Can you reproduce, word for word, everything in the JBoss certificate post below from "JBoss allows clients" down to "of Wikipeida Page)"?

> Source document:
Content starts

JBoss allows clients and servers to authenticate using certificates and ssl. One thing that seems strange is that you are not required to give your hostname on the certificate.

I think that this means if Server B is in your truststore, Sever B can pretend to be any server that they want.

(And likewise: if Client B is in your truststore...)

Am I missing something here?

Authentication Steps

(Summary of Wikipeida Page)

Client                                                  Server
=================================================================================================
1) Client sends Client Hello
        ENCRIPTION: None
        - highest TLS protocol supported
        - random number
        - list of cipher suites
        - compression methods

                                                        2) Sever Hello
                                                                ENCRIPTION: None
                                                                - highest TLS protocol supported
                                                                - random number
                                                                - choosen cipher suite
                                                                - choosen compression method

                                                        3) Certificate Message
                                                                ENCRIPTION: None
                                                                -

                                                        4) ServerHelloDone
                                                                ENCRIPTION: None

5) Certificate Message
        ENCRIPTION: None

6) ClientKeyExchange Message
        ENCRIPTION: server's public key => only server can read
                => if sever can read this he must own the certificate
        - may contain a PreMasterSecerate, public key or nothing (depends on cipher)

Content ends

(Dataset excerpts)
Content starts

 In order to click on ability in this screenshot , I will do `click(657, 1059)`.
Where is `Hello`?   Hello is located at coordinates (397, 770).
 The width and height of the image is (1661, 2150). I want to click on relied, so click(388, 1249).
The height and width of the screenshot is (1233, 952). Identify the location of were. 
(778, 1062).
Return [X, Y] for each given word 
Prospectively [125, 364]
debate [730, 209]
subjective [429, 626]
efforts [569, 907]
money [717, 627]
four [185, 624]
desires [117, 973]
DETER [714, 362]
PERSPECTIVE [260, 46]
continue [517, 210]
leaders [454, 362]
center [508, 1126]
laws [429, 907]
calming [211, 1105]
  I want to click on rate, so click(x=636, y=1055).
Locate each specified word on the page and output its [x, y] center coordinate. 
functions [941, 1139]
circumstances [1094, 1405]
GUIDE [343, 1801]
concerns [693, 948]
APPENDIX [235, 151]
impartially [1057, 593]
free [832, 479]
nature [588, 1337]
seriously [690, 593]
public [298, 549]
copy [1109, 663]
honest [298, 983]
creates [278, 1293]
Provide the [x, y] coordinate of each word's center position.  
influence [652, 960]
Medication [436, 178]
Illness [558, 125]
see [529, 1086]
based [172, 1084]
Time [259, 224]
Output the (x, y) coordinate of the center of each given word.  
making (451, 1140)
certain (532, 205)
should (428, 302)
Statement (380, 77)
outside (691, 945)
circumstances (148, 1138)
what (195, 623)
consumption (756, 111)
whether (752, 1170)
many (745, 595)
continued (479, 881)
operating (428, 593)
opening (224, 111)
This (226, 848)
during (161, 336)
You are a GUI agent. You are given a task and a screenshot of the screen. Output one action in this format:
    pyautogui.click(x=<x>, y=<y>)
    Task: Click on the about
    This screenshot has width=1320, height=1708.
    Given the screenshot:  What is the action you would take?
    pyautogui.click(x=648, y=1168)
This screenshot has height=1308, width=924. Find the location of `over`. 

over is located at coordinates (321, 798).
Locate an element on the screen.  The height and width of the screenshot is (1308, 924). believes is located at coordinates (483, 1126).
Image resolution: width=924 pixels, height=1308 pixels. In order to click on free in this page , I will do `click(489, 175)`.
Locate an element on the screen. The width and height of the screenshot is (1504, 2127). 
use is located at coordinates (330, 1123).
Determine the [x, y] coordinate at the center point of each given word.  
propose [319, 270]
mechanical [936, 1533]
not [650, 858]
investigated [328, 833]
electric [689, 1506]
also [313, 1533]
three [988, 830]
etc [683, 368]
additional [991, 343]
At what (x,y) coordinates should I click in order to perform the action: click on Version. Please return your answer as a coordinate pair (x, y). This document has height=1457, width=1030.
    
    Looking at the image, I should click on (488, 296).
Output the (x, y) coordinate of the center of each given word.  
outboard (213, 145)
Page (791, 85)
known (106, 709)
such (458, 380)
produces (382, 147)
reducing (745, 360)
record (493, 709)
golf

Content ends

> Task output:
JBoss allows clients and servers to authenticate using certificates and ssl. One thing that seems strange is that you are not required to give your hostname on the certificate.

I think that this means if Server B is in your truststore, Sever B can pretend to be any server that they want.

(And likewise: if Client B is in your truststore...)

Am I missing something here?

Authentication Steps

(Summary of Wikipeida Page)